Exercise aim -
A word-for-word transcription of all the data is required.

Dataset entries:

______________________________

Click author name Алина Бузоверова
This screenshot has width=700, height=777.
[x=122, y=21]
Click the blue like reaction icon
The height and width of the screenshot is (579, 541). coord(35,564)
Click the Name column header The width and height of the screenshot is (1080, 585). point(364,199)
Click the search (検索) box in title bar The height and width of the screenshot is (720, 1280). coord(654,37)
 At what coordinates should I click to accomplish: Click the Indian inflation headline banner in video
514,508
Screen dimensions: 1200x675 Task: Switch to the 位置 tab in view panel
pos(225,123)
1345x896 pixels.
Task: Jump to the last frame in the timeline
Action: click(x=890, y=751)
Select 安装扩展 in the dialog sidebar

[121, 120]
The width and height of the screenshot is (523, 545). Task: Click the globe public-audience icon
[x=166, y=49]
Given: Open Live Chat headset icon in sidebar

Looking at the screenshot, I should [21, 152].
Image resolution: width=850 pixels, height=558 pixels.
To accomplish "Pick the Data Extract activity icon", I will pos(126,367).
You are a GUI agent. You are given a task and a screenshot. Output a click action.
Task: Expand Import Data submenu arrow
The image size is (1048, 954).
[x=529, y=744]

______________________________

Output for this task -
Click author name Алина Бузоверова
This screenshot has width=700, height=777.
[x=122, y=21]
Click the blue like reaction icon
The height and width of the screenshot is (579, 541). coord(35,564)
Click the Name column header The width and height of the screenshot is (1080, 585). point(364,199)
Click the search (検索) box in title bar The height and width of the screenshot is (720, 1280). coord(654,37)
 At what coordinates should I click to accomplish: Click the Indian inflation headline banner in video
514,508
Screen dimensions: 1200x675 Task: Switch to the 位置 tab in view panel
pos(225,123)
1345x896 pixels.
Task: Jump to the last frame in the timeline
Action: click(x=890, y=751)
Select 安装扩展 in the dialog sidebar

[121, 120]
The width and height of the screenshot is (523, 545). Task: Click the globe public-audience icon
[x=166, y=49]
Given: Open Live Chat headset icon in sidebar

Looking at the screenshot, I should [21, 152].
Image resolution: width=850 pixels, height=558 pixels.
To accomplish "Pick the Data Extract activity icon", I will pos(126,367).
You are a GUI agent. You are given a task and a screenshot. Output a click action.
Task: Expand Import Data submenu arrow
The image size is (1048, 954).
[x=529, y=744]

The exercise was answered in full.